Even then the combat system doesn't bat an eye - its completely seamless, producing a staggeringly array of different animations, for single and double takedowns, limb grabs, weapon grabs, dodges, knock-outs, leaps. The camera never misses a beat (it only let us down once during the whole campaign) panning around and above at the exact angle needed, and even this most basic of combat moves, never, ever bores.
Why so easy? Because Rocksteady has once again proved, and improved, the feeling of being the ultimate badass in any outnumbered scrap. Sure you got to learn some new moves later on as new weapons are introduced, but everyone can have fun with the system and not be overworked, while the combo system - multiplying potential XP with each diverging and diversifying attack, dropping if you repeat moves, stopping if you get hit, is there if you want a challenge. Do so, and the free-flow combat is electrifying.
There's the occasional difficulty spike, not unfairly thrown in, as escalating story moments toss you against increasingly large numbers of thugs and the odd heavy. As we mentioned of side-quests earlier, boss fights that are narrative flash-points are tailored extremely well to each villain, and despite a well-aimed fist finishing most, the content of some are so refreshingly inventive and engaging of your learned abilities that we wish heavily the same level of care was given to the equivalents in Deus Ex.
YOUR PURR-FECT COMPANION
We had a worry that Catwoman, the addition of whom as a second playable character was a surprise reveal some time ago, might cheapen the experience.
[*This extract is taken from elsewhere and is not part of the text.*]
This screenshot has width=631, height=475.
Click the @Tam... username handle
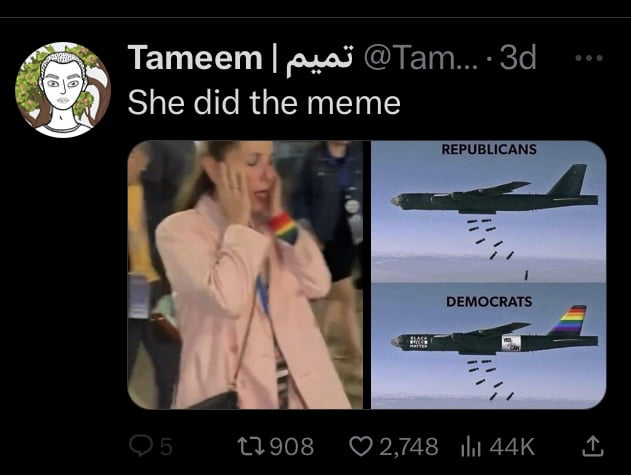point(421,58)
Not due to the switch of perspectives, but that she'd play as a Batman with cleavage and curves. There are common moves, but she's more leather clad-Spider-Man in agility, leaps onto building sides requiring you to skitter from ledge to ledge one button press at a time to the top, and her whip-swinging distance is short-range enough that navigating gang-held rooftops requires extra precaution.
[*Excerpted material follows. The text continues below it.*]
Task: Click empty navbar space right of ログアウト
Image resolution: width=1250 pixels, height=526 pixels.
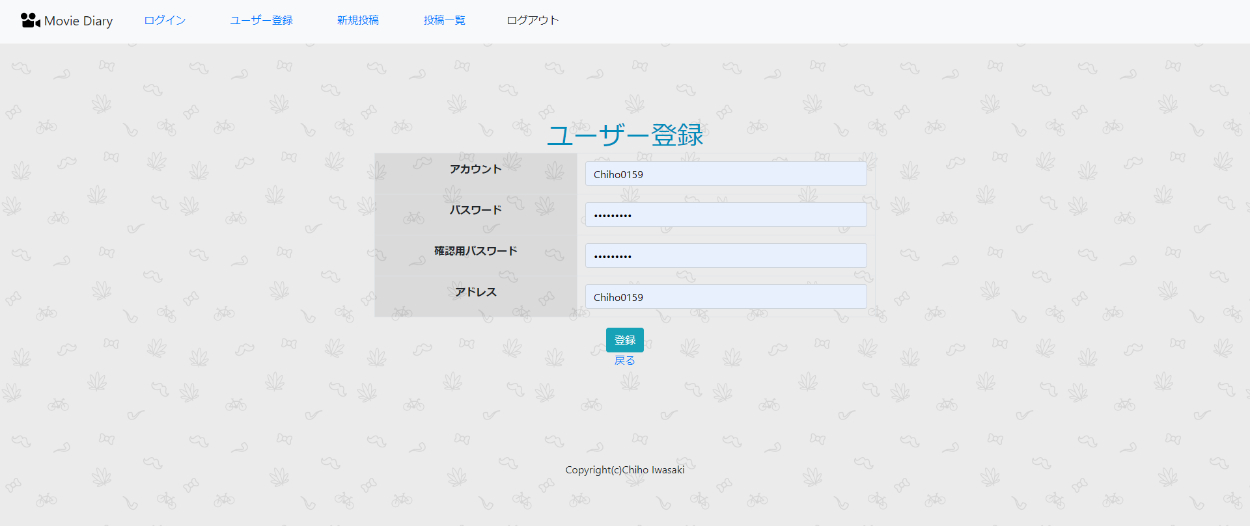Action: click(x=900, y=20)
The nimble minx is injected with enough difference to make her appearances - in the main campaign, 'brief' doesn't even cover it - an engaging counterpoint to the Caped Crusader. Both share the same XP accumulation - Catwoman's unlockable upgrades a constant on the far right of the sub-menu screen - but only Selina can cling upside down to ceilings, and her slighter stature leads to faster combat sequences.
GALLERY 4: THE ROGUES
Unreal seems perfectly suited for etching the decaying gothic architecture of Gotham. It's murky without being muddy; there's a decent degree of colour variation amid the shadows, while flashing neon signs working as aerial signposts for high-flying superheroes. If anything, the scale makes it unlikely you'll notice the smaller details on first play-through (a second Game Plus, with increased difficulty settings to balance against your now complete kit, unlocks after completing the game the first time), but worth it when you do - be it snowdrops resting on Batman's cape, or the body of a dead rat unexplainably stretched out on a library work-bench. This feels like a city lived in and worth the time to appreciate its wares.
For those disappointed with Arkham Asylum's concluding act, satisfaction is guaranteed this time round. Arkham City's tosses in some intriguing ideas from the off, and keeps the momentum going throughout, leaving you come credits and beyond with the closure only possible of a story-rich experience. But like the previous title, even with the main story done there's still plenty to dig into with the side-missions, while Challenge Maps offer extra incentive to practice and perfect combat combos.
Arkham City repeats the same tricks of the original: crafting one of best superhero games of memory, one of the finest action-adventures of this or any generation, and while there was some expectation Rocksteady would just replicate the original's dynamic and simply expand the playground, it's managed to craft a game that takes elements from its predecessor and rebuilds them into something that feels wholly familiar yet exceedingly unique. From 2009's unexpected hit to one of 2011's masterpieces: the Dark Knight rises.